Armstrong, 14 at the time of Johnston’s death, admitted to state testimony that he struck Johnston in the head repeatedly on Nov. 26, 2005, and then dragged her into Lovejoy Pond.

Johnston’s older brother, Alec Johnston, pulled his sister from the water before he went to the Armstrong’s house for help, Maine State Police Detective Adam Kelley said, answering state prosecutor’s questions.

Betty Armstrong, a registered nurse, told her son to call 911 before she went to give cardiopulmonary resuscitation on Marlee Johnston, who had stopped by the Armstrong’s house earlier that day to ask Patrick to go for a walk, Kelley said. A short time later Patrick returned and told his mother that Johnston’s dog had a sore paw and they parted ways, Kelley said.

An autopsy showed that Johnston died as a result of blunt-force trauma to the head, Kelley said. The state medical examiner found multiple lacerations inflicted in six to eight blows “severe enough to fracture her skull and “ultimately caused her death, Kelley said.

There was no evidence of sexual assault, he said.

Armstrong gave conflicting accounts and denied killing Johnston, Kelley said.

State forensic analyst Catharine MacMillan testified DNA found on the bat, Armstrong’s pants and Johnston’s hat matched both Armstrong and Johnston.

She also said Armstrong could not be excluded as being the donor of light traces of sperm found on the outside of the hat and his pants.

Dr. Kathryn Thomas, a forensic psychologist, said Armstrong’s versions of the events changed several times while he was in state custody.

She described him, on the outside, as bright, articulate, having good eye contact and presenting very well even under adverse conditions. But underneath, she said, he was narcissistic, antisocial and able to lie straight-faced.
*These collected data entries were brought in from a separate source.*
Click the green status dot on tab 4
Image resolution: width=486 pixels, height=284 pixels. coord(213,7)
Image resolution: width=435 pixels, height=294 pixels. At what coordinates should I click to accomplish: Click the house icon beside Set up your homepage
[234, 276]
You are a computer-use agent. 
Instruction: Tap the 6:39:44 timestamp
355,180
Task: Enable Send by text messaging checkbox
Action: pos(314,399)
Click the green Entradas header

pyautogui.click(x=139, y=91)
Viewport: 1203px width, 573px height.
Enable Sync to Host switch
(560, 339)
He also had characteristics of someone wanting to attract attention, of being a risk-taker and someone willing to violate the rights of others to get what he wanted, Thomas said.
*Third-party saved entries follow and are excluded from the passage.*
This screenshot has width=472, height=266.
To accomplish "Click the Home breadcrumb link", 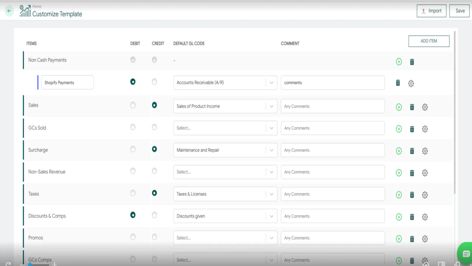I will tap(37, 6).
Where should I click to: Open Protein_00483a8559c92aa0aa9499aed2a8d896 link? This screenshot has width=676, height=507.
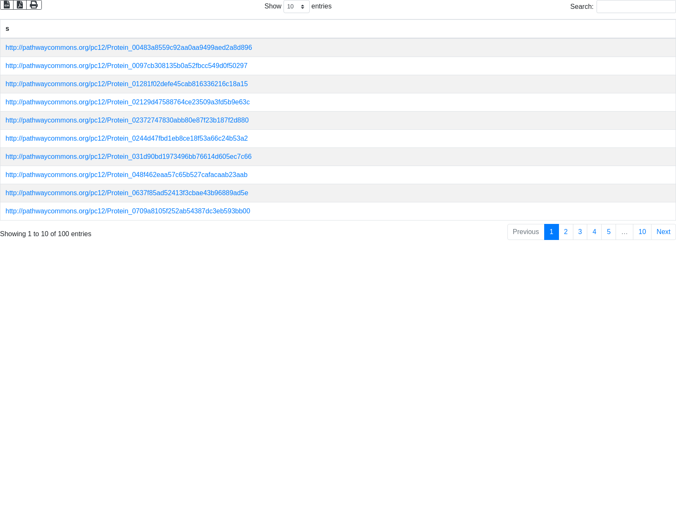(x=128, y=48)
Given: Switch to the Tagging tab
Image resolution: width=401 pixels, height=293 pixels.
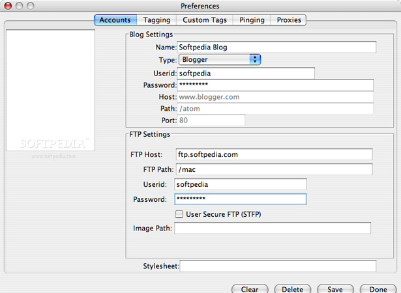Looking at the screenshot, I should 156,20.
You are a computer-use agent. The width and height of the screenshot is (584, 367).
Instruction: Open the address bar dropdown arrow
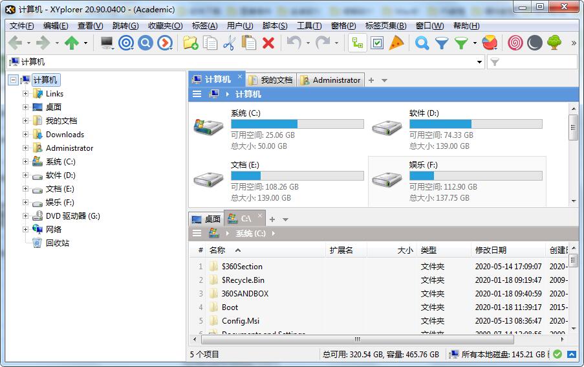click(479, 62)
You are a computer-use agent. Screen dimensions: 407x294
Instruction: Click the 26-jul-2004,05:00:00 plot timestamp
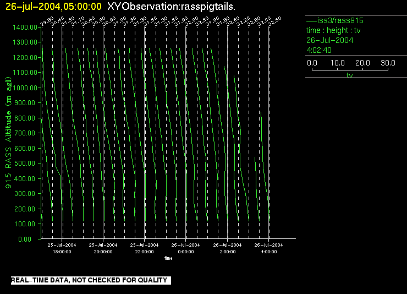coord(53,7)
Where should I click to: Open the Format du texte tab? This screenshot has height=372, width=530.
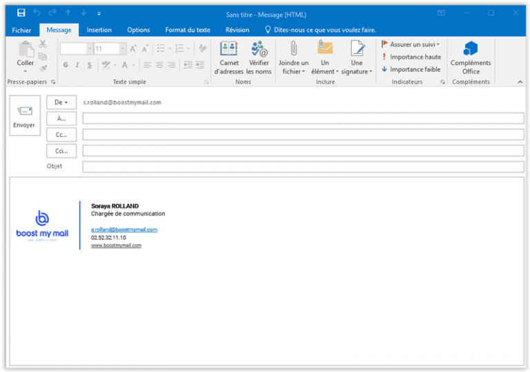point(188,30)
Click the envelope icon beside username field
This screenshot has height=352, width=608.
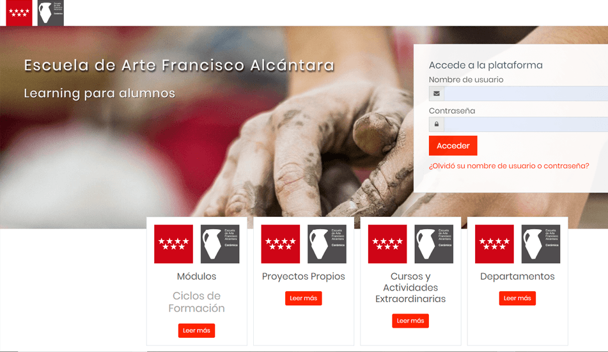[x=437, y=93]
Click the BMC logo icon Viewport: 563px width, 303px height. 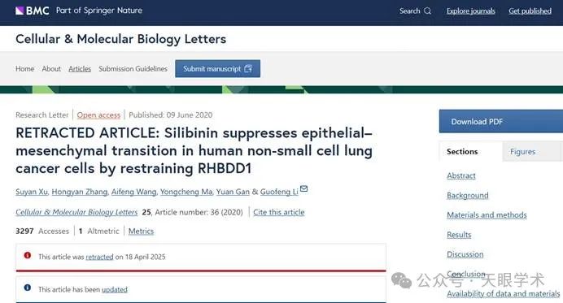coord(20,11)
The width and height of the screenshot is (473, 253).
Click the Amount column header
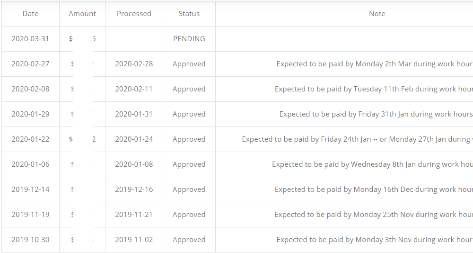click(82, 14)
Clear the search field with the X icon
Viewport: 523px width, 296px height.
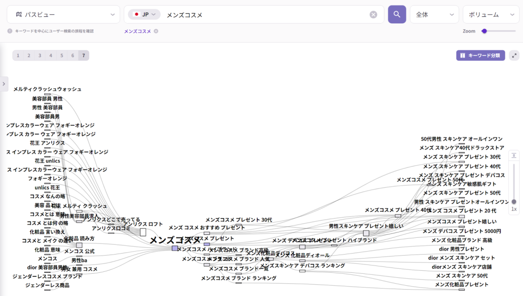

Armstrong showed no remorse for what happened, she said, instead he was more concerned about the impact on himself and his family than he was for the victim and her family.
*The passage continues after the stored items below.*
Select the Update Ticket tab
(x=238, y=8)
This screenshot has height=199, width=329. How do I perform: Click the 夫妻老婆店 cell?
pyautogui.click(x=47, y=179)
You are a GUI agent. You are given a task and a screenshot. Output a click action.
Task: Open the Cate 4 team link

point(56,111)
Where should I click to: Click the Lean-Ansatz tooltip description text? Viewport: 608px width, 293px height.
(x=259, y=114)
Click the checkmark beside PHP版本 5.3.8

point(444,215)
He told her he got more and more upset with Johnston as she talked about how well her life was going as they walked because his life wasn’t going well, she said.

He said he was “getting her mixed up with a former girlfriend ” in his mind, Thomas said.

Armstrong showed no emotion during the state’s testimony, but when Johnston’s parents, Ted Johnston and Marlene Thibodeau, spoke, his eyes teared.

“The pain is not something that will ever go away. There is not a moment that goes by that I don’t hurt,” said Johnston, who was visibly shaking at times during the hearing.

There will never be more plans to make, morning hugs, girl talk or shopping together, said Thibodeau, who was crying.

“I love her with all my heart. From the depths of my soul, I love her and I’ll miss her forever,” she said.

“You have committed the most despicable act against a human being” LaVerdiere said to Armstrong. “You have taken the life of an innocent young woman, and you did so selfishly.”

Armstrong changed the lives of all involved, the justice said.

Confinement is first punishment for the terrible act, he said, “but it is also an opportunity to find a way to rehabilitate yourself, to find a way to … change.”

He went on to tell Armstrong that his time in confinement should be used to make himself better, and to find a way to make up for what he’s done.

Attorney General Steven Rowe, who accompanied Deputy Attorney General Bill Stokes and Assistant Attorney General Andrew Benson to the courthouse, said outside that, “It was an unusual sentence, but the circumstances of this crime are unusual. Our hearts go out to the Johnston family.”

Both Benson and Armstrong’s lawyer, Walt McKee, said both sides had risks associated with the case if it went to trial.

The state dropped the murder charge to go with the plea agreement on manslaughter in the interest of public safety, Benson said.

McKee said the unique sentence, unprecedented in Maine, of combining a juvenile sentence and adult sentence was thinking outside the legal box.

“I think the result took into account significant risks on both sides,” McKee said.